The key, as we mentioned in point 1 above, is focus — on the goal and the product.

“I guess beyond that it’s all beyond focus. Don’t become overly obsessed about competition. You should look at them and acknowledge that they exist, but A) don’t mimic them, if not how do you differentiate yourself? and B) don’t obsess. I think that is cancerous.”

4. Design follows goal

Image Credit: NBC
Image Credit: NBC

If you’ve followed Kickstarter from the beginning, you would have noticed that it hasn’t changed much in terms of design since its launch in 2009. According to Adler, who was responsible for the initial design of the platform, this boils down to the fact that they remained focused on what the company aimed to achieve, and their design has reflected that goal from day 1.

“I guess our design mantra from day 1 was “Less of us, more of them”. You’ve got a graphic designer and they want to create their own identity, or a filmmaker, they want to create their own identity. So it should be less of Kickstarter (…) I wanted that logo greyscale. I wanted to get to a point where it was really less of us and more of them.”

This was reflected even in their redesigns, where they focused more on giving campaigners the space to have bigger images and bigger videos, while keeping everything else simple to keep from distracting from the campaign itself. The campaign page was also designed to be as simple to create as possible, without any options to change the background or typeface, allowing people to focus on writing, making videos, and crafting rewards.

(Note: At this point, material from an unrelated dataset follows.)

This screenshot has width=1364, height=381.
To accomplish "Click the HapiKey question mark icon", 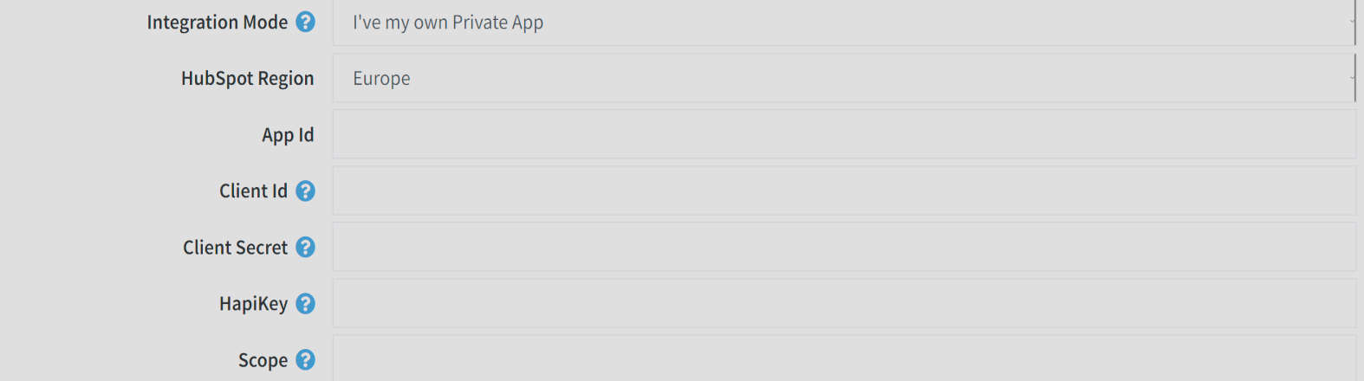I will tap(305, 303).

If you’re creating a product, make sure that the design and interface of the product reflects the goal of your company clearly and through any redesigns.

5. Minimise from Day 1

Image Credit: Slate
Image Credit: Slate

Whether you’re going to build a platform or a product, remember that it’s only going to get more complicated from day 1. When asked about the thinking that went behind the all-or-nothing funding principle, Adler shared that apart from it being an obvious reason (“If you don’t raise the money, then you can’t make something that you’ve promised to make”), it was also a product choice.

“This is a product thing in my head that I know over time the platform is going to get more complicated. We’re going to add features to it, we’re going to add layers to it. So let’s try to minimise the complexity [from] day 1,” said Adler.

So if you want to leave room for growth and changes in the future, remember to minimise the complexity of your flagship product right from the beginning.

6. It’s about community, not product

Image Credit: Kickstarter
Image Credit: Kickstarter

If you’re looking to create a Kickstarter campaign, you need to know what it’s for. It’s not a platform to sell products or just raise funds, as Adler put it. It’s also about building a community around your project, to build hype and understanding around the thing you’re trying to create.

“We weren’t the traditional MVP (minimal viable product) kind of thing, if we were to have launched as an MVP  it would have just been like the crowdfunding piece, the collect your money and this project happens. It wouldn’t be the project updates, probably wouldn’t be the video, wouldn’t be the comments tab, probably wouldn’t even be the index. What we probably wanted to create was the community, a micro-community, an island that was your project, and talk a little bit more about transparency.”

So if you’re just looking to crowdfund, there are many other platforms you can choose from. But if you’re looking to use Kickstarter, be sure to utilise it to do what it was made for.